Kevin J. Martin is the executor of the Estate of Gil Cuadros. He has had a long career as a copy editor and writer. Currently, he serves as Senior Writer and Associate Editor for MagellanTV, where he writes on various topics related to art and culture. My Body Is Paper is the first book he has co-edited. He resides in Glendale, California.
Rafael Pérez-Torres works for the English Department at UCLA and writes on contemporary U.S. culture as it intersects with the social formations of race, ethnicity, gender, and sexuality. He is particularly interested in contemporary Latinx cultural production and theories of decoloniality and late capitalism. He is author of Movements in Chicano Poetry: Against Myths, Against Margins, Memories of an East L.A. Outlaw: To Alcatraz, Death Row and Back, co-written with Ernie López, Critical Mestizaje: Voice, Agency and Race in Chicano Literature and Culture, and co-editor of The Chicano Studies Reader: An Anthology of Aztlán 1970-2019. He most recently served as president of the Latina/o Studies Association and continues to serve on numerous editorial boards for academic journals and publishing houses. He lives in Santa Barbara, CA.
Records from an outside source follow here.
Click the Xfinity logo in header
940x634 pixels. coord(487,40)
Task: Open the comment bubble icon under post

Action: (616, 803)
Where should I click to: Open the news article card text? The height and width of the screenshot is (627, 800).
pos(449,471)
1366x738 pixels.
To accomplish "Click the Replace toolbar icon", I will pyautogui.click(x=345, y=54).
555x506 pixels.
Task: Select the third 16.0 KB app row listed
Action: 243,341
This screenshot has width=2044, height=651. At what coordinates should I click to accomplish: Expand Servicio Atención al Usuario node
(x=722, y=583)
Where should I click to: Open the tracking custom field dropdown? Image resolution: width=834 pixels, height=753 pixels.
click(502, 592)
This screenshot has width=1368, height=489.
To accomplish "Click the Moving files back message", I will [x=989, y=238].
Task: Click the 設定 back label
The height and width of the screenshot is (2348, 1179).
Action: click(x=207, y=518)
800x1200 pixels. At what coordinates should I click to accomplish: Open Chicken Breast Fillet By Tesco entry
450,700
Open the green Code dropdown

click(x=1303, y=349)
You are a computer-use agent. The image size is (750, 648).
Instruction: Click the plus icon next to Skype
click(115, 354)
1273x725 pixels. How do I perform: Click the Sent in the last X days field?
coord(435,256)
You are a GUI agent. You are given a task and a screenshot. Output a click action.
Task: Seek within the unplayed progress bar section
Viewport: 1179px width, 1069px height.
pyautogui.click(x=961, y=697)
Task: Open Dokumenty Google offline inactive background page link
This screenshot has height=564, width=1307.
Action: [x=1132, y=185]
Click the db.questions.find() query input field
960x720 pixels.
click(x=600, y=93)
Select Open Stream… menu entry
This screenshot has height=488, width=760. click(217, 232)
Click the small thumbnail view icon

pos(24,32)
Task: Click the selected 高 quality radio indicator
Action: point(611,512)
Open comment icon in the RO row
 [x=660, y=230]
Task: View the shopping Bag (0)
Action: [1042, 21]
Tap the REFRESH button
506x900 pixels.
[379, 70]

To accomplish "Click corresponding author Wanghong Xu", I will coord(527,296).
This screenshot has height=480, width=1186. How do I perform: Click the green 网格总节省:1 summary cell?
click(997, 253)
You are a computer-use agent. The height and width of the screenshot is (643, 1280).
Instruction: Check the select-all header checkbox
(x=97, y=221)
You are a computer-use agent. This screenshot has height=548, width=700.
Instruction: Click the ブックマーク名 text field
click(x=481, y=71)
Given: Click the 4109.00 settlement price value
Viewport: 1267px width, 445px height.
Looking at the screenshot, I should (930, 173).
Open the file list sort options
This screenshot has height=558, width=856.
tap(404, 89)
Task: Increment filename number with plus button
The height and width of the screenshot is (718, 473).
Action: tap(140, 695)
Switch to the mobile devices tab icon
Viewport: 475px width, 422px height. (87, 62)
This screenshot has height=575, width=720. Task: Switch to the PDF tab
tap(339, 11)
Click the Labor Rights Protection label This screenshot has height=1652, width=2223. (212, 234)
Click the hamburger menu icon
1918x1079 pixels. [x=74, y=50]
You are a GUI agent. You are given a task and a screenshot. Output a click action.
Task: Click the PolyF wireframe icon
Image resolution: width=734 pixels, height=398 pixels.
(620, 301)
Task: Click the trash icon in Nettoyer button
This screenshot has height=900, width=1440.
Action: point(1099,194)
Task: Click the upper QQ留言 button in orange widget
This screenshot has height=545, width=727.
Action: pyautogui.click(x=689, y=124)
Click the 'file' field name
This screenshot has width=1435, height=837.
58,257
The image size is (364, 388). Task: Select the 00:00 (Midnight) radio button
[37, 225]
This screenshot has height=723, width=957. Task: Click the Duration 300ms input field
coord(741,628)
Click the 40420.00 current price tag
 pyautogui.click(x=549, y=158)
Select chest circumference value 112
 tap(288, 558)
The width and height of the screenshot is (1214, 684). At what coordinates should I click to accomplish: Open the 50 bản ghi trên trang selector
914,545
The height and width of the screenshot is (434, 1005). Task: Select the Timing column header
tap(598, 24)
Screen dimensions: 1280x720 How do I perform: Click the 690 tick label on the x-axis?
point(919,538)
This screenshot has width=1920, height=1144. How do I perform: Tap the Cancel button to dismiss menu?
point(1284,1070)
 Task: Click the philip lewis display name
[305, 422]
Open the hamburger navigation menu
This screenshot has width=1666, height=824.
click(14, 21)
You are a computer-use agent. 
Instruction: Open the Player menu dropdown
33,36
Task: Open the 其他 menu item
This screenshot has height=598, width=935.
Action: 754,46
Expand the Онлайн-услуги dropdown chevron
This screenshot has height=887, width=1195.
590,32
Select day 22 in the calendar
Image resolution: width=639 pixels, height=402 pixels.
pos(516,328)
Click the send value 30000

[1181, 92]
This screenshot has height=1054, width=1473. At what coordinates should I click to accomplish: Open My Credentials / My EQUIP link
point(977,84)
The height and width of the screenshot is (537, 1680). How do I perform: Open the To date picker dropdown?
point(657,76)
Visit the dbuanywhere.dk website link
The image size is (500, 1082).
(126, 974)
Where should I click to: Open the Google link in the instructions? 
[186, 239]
Terry Wolverton is the author of eleven books of fiction, poetry, and creative nonfiction, including Insurgent Muse: Life and Art at the Woman’s Building (City Lights, 2002), a memoir that received the Judy Grahn Award for Nonfiction from Publishing Triangle; Embers, and the poetry collection RUIN PORN. Her twelfth title, Season of Eclipse, a novel, is forthcoming from Bella Books. She has edited fifteen literary compilations, including three volumes each of the Lambda Award winning His: brilliant new fiction by gay writers and Hers: brilliant new fiction by lesbians and lives in Los Angeles, CA.
FOREWORD BY
Justin Torres is the author of We the Animals, which won the VCU Cabell First Novelist Award, was translated into fifteen languages and adapted into a feature film, and The Blackouts, forthcoming from Farrar, Straus and Giroux. He was named a National Book Foundation "5 Under 35," a Wallace Stegner Fellow at Stanford University, a fellow at the Radcliffe Institute for Advanced Study at Harvard University, and a Cullman Center Fellow at the New York Public Library. His short fiction and essays have appeared in The New Yorker, Harper’s, Granta, Tin House, The Washington Post, Los Angeles Times Image Magazine, and Best American Essays. He teaches at UCLA and lives in Los Angeles, CA.